*** Opening EXCERPTED PASSAGE ***

Unknown Territories, part 9
This is the final, official instalment in the series derived from my talks with M, an ex-pat American who saw “old-rush”, post-Soviet Russia first-hand, and in fact helped to shape some of its future. That is pretty remarkable if you pause to reflect upon it. Most of our own small ripples disperse easily into the general “pond’” of life and are quickly gone. To have made some kind of lasting impression or helped steer events whose consequences affected thousands, maybe millions (and hopefully for the greater good too) is, well, something.
The housing model that he and his peers introduced did have its successes. Real people benefited, some deserving and others not so. I guess that any broader dissection would quickly become a debate about the general pros and cons of the “social” versus “privatised” housing models respectively. That is beyond the remit, really.
“Various circumstances” (possibly a title in itself) transpired, that resulted in M’s life taking a sharp, 90 degree turn, away from his roots in the USA. Whether these will ever appear in an Unknown Territories post-script is uncertain. But, hey, you’ll be the first to know.
So, I’m just rounding things off and finishing with a few tips from M about general survival at ground level, not wishing to sound too dramatic! (for once).

*** Closing EXCERPTED PASSAGE ***
*** Opening DATASET EXTRACT ***

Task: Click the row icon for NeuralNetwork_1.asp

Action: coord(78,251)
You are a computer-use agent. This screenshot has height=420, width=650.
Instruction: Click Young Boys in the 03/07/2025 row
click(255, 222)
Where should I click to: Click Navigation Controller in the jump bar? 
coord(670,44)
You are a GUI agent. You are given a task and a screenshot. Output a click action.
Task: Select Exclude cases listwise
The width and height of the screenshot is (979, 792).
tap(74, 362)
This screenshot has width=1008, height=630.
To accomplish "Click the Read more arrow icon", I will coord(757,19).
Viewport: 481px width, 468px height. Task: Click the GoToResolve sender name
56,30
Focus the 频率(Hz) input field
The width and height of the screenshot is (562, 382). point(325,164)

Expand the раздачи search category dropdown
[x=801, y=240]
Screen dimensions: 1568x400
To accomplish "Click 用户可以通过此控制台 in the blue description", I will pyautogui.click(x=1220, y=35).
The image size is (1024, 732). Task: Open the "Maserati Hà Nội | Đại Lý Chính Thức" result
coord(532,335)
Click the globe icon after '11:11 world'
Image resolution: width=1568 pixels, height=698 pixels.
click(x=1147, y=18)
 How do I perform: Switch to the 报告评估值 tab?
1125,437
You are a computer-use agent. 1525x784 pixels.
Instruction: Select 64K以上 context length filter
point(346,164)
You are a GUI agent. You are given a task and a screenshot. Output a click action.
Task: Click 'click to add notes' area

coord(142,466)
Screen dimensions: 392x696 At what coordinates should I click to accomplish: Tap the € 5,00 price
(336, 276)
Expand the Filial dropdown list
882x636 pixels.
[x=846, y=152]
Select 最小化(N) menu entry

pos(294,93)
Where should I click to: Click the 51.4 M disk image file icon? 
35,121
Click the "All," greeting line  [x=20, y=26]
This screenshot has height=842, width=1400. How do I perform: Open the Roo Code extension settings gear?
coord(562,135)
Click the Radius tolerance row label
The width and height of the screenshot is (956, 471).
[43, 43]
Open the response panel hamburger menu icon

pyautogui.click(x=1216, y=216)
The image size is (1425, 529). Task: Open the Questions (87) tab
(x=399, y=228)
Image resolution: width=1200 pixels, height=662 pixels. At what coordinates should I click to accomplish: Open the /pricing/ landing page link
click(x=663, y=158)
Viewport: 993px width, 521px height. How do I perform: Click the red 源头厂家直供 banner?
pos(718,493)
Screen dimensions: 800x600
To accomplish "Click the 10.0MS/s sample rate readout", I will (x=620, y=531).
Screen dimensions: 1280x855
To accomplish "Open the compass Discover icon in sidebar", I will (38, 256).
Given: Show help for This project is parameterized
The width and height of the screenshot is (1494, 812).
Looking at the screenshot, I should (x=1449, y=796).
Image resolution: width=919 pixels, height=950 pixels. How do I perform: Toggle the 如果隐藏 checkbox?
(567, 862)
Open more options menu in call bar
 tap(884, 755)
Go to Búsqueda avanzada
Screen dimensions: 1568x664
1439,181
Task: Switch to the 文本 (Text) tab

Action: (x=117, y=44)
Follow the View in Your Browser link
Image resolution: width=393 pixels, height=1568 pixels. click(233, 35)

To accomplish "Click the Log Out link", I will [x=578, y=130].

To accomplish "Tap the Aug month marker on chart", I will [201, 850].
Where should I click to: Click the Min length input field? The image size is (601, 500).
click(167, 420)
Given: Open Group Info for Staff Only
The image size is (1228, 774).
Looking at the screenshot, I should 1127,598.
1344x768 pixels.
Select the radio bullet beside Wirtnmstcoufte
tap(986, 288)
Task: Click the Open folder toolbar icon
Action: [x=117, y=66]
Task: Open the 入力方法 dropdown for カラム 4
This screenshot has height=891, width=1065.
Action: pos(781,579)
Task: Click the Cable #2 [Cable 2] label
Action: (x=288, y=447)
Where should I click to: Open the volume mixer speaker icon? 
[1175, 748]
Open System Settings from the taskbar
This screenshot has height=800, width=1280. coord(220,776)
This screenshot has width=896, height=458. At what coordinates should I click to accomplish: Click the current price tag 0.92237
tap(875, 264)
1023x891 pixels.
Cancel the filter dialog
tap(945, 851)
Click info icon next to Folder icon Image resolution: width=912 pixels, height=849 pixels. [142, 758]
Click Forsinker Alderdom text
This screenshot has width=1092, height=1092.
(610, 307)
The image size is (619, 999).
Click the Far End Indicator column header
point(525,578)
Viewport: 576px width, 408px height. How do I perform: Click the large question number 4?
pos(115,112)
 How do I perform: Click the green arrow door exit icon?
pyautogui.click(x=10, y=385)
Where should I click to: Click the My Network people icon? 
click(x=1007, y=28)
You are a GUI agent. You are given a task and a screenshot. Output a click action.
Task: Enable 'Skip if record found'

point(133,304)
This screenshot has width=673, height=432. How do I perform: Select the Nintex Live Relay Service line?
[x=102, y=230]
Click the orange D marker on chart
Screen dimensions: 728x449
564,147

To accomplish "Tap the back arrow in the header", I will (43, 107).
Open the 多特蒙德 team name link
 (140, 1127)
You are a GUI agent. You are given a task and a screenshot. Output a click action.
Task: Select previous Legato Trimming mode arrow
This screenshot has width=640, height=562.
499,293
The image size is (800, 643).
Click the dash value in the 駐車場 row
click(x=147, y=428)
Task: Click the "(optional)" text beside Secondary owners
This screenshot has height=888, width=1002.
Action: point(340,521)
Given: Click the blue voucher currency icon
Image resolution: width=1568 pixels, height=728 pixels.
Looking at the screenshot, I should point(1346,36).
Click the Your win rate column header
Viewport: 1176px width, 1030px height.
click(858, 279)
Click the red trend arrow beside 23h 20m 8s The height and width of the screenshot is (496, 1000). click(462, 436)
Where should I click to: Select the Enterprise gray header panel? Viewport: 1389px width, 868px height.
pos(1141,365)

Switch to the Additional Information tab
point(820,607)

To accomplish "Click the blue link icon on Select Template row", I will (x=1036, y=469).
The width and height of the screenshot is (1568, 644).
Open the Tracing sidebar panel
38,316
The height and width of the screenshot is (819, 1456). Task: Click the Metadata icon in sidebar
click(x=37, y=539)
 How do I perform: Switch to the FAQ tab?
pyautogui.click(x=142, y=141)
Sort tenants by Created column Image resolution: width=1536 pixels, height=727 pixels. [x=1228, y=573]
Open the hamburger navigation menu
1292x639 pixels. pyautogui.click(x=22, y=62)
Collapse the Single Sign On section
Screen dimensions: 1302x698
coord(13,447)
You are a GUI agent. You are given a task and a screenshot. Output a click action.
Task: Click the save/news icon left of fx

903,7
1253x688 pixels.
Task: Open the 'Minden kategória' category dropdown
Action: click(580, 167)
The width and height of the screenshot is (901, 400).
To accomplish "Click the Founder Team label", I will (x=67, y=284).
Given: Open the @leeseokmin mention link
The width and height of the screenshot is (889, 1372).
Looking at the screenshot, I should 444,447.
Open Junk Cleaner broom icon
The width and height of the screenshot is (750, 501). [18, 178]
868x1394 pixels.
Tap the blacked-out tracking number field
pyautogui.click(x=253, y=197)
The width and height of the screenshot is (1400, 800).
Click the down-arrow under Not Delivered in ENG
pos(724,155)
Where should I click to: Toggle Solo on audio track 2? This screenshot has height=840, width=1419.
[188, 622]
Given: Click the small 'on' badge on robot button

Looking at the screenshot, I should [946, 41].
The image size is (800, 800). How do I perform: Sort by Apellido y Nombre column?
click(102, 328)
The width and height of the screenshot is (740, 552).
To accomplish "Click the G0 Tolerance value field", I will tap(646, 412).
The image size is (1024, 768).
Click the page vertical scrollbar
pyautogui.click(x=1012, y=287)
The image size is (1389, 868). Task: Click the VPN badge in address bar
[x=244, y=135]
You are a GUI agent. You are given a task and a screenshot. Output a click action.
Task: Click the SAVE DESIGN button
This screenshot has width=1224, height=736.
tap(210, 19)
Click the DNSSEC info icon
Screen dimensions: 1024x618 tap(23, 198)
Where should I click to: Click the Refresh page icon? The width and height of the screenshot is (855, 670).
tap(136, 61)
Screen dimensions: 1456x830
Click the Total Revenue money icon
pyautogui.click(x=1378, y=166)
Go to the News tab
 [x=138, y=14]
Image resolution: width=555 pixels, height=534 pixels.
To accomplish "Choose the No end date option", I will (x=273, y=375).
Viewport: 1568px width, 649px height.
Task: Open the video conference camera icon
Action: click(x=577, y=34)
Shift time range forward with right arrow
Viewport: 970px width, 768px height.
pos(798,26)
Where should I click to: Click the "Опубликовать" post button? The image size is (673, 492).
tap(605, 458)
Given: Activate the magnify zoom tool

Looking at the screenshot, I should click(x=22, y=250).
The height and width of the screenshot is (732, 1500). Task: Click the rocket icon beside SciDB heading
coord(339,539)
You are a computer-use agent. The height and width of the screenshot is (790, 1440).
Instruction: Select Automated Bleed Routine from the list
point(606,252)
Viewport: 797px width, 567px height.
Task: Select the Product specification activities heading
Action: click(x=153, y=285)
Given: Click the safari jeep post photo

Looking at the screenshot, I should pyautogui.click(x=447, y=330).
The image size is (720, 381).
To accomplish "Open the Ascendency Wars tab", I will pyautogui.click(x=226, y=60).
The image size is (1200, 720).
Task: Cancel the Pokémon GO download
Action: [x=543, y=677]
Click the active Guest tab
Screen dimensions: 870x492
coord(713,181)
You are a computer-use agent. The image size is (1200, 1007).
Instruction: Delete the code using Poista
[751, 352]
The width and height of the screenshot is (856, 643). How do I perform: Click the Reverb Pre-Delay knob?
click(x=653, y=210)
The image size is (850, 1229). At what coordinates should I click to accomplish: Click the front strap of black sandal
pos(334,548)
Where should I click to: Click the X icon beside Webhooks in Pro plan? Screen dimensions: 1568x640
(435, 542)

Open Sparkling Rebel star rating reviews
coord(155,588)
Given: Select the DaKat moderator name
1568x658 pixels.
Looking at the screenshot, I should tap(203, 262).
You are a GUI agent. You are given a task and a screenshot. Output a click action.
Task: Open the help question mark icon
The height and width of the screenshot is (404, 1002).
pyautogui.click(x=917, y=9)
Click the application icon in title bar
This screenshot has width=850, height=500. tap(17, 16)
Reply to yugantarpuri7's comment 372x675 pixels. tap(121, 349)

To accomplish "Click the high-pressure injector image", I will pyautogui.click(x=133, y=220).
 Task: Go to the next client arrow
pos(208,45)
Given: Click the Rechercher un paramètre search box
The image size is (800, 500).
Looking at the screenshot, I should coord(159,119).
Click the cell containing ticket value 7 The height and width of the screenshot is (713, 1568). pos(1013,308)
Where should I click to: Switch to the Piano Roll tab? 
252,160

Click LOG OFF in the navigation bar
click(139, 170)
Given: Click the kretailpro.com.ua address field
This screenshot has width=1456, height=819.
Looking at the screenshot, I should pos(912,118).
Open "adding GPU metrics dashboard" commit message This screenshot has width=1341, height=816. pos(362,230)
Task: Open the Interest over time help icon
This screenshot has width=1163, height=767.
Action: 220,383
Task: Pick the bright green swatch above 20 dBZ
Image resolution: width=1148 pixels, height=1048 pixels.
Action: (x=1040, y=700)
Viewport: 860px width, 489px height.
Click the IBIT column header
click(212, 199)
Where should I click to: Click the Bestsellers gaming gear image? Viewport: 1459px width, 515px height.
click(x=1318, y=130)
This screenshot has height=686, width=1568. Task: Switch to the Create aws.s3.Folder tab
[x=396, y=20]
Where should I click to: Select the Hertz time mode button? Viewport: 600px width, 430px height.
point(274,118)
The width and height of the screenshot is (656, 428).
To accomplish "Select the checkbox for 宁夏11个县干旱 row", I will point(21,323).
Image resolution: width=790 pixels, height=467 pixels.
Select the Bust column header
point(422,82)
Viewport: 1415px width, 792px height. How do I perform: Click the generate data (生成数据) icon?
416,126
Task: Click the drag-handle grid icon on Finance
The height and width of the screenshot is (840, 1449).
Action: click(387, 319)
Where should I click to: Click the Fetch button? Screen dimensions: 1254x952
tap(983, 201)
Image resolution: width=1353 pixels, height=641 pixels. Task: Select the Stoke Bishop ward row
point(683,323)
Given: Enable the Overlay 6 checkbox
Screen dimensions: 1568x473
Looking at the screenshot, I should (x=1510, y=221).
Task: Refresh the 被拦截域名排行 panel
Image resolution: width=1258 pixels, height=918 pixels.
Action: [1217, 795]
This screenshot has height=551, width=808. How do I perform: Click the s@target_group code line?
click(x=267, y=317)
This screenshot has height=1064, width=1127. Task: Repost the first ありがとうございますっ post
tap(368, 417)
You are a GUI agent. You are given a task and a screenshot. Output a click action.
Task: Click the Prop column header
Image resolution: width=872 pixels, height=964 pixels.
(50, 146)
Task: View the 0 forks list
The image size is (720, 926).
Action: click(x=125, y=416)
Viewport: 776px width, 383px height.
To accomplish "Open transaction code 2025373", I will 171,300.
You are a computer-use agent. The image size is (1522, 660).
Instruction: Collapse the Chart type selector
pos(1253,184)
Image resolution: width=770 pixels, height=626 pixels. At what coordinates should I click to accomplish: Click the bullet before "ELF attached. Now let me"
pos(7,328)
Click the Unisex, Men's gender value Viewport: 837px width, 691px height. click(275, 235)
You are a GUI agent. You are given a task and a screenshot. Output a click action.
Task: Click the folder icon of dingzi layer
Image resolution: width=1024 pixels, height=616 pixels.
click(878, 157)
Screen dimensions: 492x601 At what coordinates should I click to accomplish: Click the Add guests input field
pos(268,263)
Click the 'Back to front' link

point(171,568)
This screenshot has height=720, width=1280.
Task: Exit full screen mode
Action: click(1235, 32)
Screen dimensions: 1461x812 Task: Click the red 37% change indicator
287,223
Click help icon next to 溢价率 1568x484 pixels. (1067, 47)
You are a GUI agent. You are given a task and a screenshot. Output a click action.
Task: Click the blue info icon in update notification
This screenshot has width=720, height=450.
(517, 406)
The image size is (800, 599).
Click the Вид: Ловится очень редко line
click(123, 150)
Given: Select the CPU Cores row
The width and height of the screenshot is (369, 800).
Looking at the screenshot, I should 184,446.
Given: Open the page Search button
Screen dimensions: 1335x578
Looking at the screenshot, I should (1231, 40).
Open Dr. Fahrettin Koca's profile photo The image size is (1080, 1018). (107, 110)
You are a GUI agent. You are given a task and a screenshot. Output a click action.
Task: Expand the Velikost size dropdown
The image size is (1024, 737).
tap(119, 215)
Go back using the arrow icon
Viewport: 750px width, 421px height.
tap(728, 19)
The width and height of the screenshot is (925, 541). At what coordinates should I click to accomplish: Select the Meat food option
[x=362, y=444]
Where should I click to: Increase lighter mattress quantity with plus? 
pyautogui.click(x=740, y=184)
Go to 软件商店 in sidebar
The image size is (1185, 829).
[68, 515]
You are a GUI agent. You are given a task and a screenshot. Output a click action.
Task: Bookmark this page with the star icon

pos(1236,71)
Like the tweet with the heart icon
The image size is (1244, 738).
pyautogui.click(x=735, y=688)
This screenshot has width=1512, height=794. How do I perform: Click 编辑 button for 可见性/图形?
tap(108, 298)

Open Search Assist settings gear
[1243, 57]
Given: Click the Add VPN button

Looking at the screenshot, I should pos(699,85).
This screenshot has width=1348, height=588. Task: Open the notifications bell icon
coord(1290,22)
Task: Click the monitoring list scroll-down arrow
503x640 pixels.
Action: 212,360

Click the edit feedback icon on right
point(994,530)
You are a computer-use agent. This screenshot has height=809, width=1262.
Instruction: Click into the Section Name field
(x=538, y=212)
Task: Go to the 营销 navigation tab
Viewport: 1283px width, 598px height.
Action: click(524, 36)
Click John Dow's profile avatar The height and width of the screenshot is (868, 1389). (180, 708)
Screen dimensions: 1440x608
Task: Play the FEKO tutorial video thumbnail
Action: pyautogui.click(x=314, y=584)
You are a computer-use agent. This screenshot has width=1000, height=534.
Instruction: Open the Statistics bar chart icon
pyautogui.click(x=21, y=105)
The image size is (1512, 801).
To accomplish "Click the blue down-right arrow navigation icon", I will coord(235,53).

*** Closing DATASET EXTRACT ***

ACTION ITEM
Return the stretch of the Unknown Territories text from "The housing model" through "first to know.", word for word. Work only from the Unknown Territories text.

SOLUTION TO THIS EXERCISE
The housing model that he and his peers introduced did have its successes. Real people benefited, some deserving and others not so. I guess that any broader dissection would quickly become a debate about the general pros and cons of the “social” versus “privatised” housing models respectively. That is beyond the remit, really.
“Various circumstances” (possibly a title in itself) transpired, that resulted in M’s life taking a sharp, 90 degree turn, away from his roots in the USA. Whether these will ever appear in an Unknown Territories post-script is uncertain. But, hey, you’ll be the first to know.